— Exercise aim —
Would you transcribe word for word every line from the one containing "Task: Click help" to the end of the data, both ends included, and leave out the rest?

Collected data
────────────────────────────────────────
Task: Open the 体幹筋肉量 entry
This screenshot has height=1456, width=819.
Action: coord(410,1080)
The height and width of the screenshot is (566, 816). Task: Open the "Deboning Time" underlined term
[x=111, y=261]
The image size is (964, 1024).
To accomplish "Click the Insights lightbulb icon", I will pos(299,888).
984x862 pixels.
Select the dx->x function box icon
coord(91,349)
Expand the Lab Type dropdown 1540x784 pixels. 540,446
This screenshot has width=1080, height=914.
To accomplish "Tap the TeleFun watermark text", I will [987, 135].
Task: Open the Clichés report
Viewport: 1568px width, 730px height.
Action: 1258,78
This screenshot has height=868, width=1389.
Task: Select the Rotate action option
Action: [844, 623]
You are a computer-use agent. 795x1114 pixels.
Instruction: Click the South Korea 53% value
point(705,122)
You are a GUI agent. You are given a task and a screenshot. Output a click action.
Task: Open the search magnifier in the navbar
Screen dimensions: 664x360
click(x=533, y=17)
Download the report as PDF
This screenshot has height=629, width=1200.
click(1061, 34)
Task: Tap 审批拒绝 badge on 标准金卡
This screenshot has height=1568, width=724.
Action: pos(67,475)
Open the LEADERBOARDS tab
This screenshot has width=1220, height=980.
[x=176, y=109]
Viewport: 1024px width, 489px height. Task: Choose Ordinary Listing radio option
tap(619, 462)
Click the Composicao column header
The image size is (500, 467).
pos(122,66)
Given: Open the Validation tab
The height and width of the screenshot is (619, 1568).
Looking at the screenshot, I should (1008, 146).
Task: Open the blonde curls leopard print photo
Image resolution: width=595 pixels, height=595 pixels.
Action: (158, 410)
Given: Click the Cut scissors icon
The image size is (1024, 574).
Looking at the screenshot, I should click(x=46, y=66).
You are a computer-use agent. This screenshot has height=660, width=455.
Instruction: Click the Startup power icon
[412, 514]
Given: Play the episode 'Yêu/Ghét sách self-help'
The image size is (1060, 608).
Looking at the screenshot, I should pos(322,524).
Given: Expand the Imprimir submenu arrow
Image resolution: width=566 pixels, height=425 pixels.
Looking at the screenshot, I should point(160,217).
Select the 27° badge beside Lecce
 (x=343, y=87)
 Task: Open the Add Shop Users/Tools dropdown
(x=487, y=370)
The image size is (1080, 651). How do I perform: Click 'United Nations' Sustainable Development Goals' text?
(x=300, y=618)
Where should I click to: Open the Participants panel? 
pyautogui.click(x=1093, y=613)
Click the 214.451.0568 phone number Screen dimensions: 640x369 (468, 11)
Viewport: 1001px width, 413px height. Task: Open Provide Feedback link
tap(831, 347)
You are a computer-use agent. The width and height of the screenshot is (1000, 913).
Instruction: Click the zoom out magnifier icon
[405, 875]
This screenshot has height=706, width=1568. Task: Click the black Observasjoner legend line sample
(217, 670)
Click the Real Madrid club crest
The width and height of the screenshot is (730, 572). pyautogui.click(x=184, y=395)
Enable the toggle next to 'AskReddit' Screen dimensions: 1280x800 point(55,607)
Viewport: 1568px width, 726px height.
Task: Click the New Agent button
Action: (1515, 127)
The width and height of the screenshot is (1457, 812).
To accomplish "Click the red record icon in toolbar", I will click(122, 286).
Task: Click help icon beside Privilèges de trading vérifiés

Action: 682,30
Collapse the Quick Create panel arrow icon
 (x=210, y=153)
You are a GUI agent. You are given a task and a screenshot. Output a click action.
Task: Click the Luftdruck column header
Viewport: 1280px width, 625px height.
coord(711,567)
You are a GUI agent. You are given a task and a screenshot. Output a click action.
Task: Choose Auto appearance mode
────────────────────────────────────────
— Answer box —
Task: Click help icon beside Privilèges de trading vérifiés

Action: 682,30
Collapse the Quick Create panel arrow icon
 (x=210, y=153)
You are a GUI agent. You are given a task and a screenshot. Output a click action.
Task: Click the Luftdruck column header
Viewport: 1280px width, 625px height.
coord(711,567)
You are a GUI agent. You are given a task and a screenshot. Output a click action.
Task: Choose Auto appearance mode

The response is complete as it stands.